Is it in Confluence or another repository?
And how much do I have to read before I can start becoming productive?
As a manager of a technical team, or a technical organization, you have a number of concerns. You're always being challenged to accelerate delivery.
How do we get better code faster?
How do we promote consistency and quality across the organization?
I've written up these standards and patterns, why is nobody following them?
Why do I have to keep reminding people to follow them?
And how do I encourage people to reuse the assets that have already been created?
And a topic that keeps coming up: How do we reduce technical debt?
And then the people who keep all the systems running. Different organisations have different names for them, but they include site reliability engineers, cloud engineers, system administrators, platform engineers.
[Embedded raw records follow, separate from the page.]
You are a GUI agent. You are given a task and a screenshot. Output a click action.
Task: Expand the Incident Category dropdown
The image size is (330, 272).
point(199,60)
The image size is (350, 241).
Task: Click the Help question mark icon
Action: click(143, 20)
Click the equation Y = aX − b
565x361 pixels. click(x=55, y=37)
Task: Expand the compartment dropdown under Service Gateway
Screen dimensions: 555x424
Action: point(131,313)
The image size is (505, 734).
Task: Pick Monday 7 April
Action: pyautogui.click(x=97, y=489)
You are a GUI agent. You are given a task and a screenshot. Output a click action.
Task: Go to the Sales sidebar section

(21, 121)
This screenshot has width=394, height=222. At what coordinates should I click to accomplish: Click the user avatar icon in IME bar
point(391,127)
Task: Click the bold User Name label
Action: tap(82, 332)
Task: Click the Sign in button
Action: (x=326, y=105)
These people are required to keep everything running and make sure that it performs. You also have the same challenge as management: how do you encourage developers to write good code that you can support, that you can deploy in an environment that is secure and safe?
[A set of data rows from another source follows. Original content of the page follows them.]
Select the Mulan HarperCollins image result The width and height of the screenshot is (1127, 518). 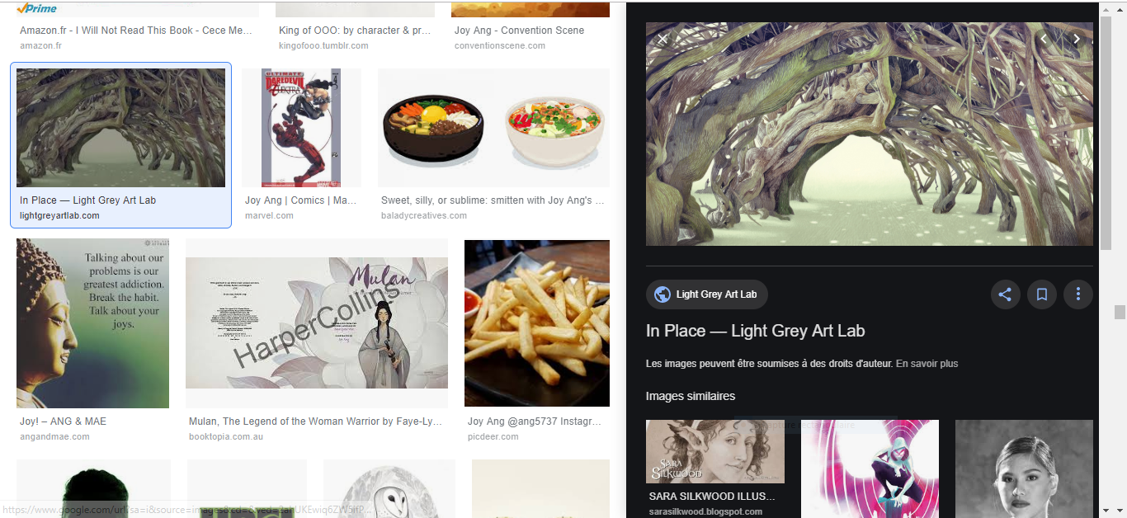click(317, 323)
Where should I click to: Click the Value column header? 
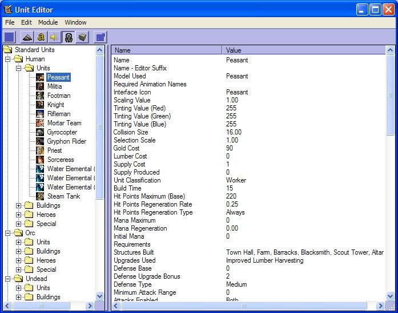(304, 50)
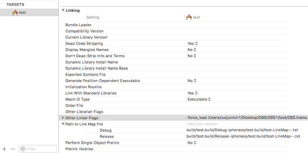The width and height of the screenshot is (308, 153).
Task: Click the minus icon to remove target
Action: point(13,149)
How can you do that efficiently by linking it into the CI CD tool chain you spent so long preparing? And how can you make sure that it hooks into the tools you use to observe the application and its performance? There are a lot of these tools. And there's a lot that organizations are connecting together in order to deploy and run applications.
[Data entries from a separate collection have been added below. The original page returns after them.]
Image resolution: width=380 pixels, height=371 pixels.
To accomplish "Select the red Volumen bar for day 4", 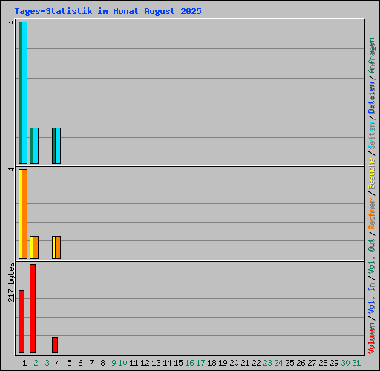I will tap(55, 345).
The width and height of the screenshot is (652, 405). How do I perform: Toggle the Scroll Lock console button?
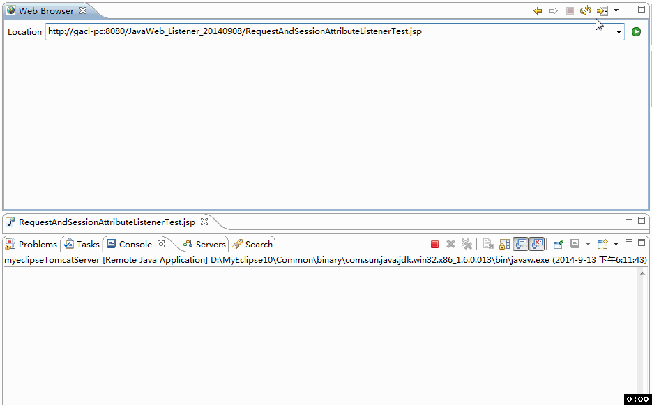pos(503,244)

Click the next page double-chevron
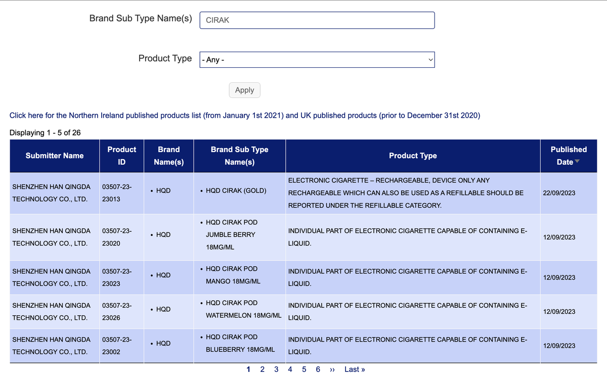pyautogui.click(x=332, y=369)
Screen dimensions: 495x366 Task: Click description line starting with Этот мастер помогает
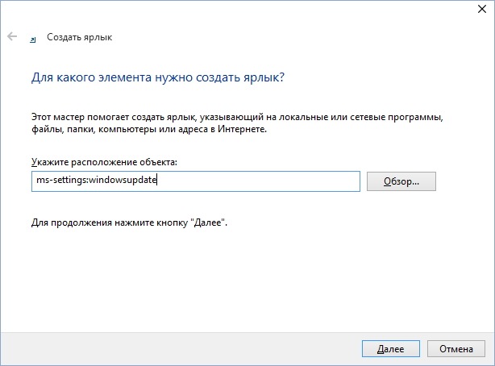click(x=237, y=117)
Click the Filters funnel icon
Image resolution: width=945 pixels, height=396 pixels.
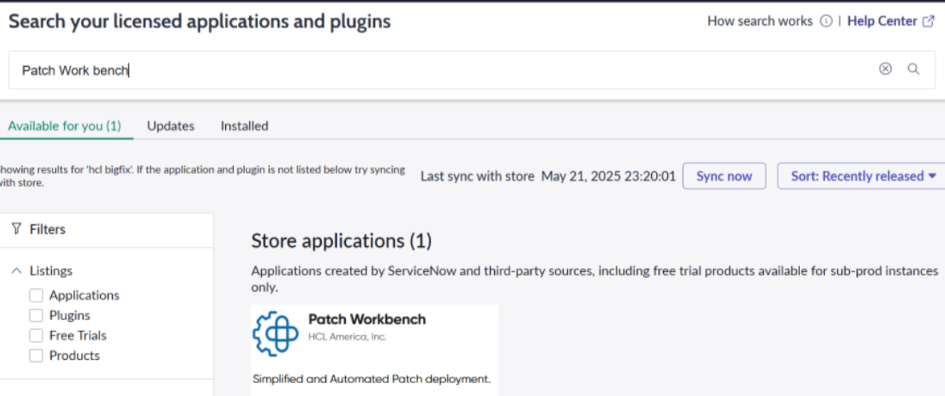coord(16,229)
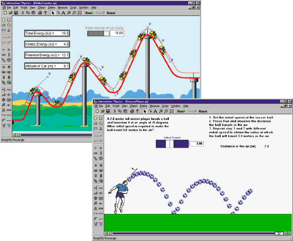
Task: Click the Initial velocity of car slider
Action: point(99,34)
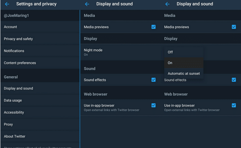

Often the developers aren't aware of that. Many of them don't even care. They just expect the infrastructure people to deal with it.
Platform engineers need to provide feedback to the developers, educating them about what would help keep your applications running, if you did things a certain way.
Gartner predicts that by 2026, 75% of organisations with platform engineering teams will provide Internal Developer Portals to improve developer experience and accelerate product innovation.
Internal Developer Portals are built by the platform engineering team, so that developers have the tools, resources and the information they need in order to produce quality code quickly.
An Internal Developer Portal brings together information and tools to make it easy for developers to do the right thing, but hard to do the wrong thing. Key features include:
- A Software Catalog that lists all your organisation's applications, APIs and databases.
- Documentation on the organisation’s standards, policies and patterns.
- Templates for new applications that bake in the organisation’s standards, style guides and links to testing and monitoring tools
- Visibility of the application’s progress through the CI/CD pipeline and its performance in production.
The Software Catalog is the foundation, and the focus of our course: Build Your Software Catalog with Backstage.
The course shows you how to map your Organisation’s Tech Stack to Backstage's data model, install Backstage on AWS, and create a Software Catalog that lists all your organisation's applications, APIs and databases.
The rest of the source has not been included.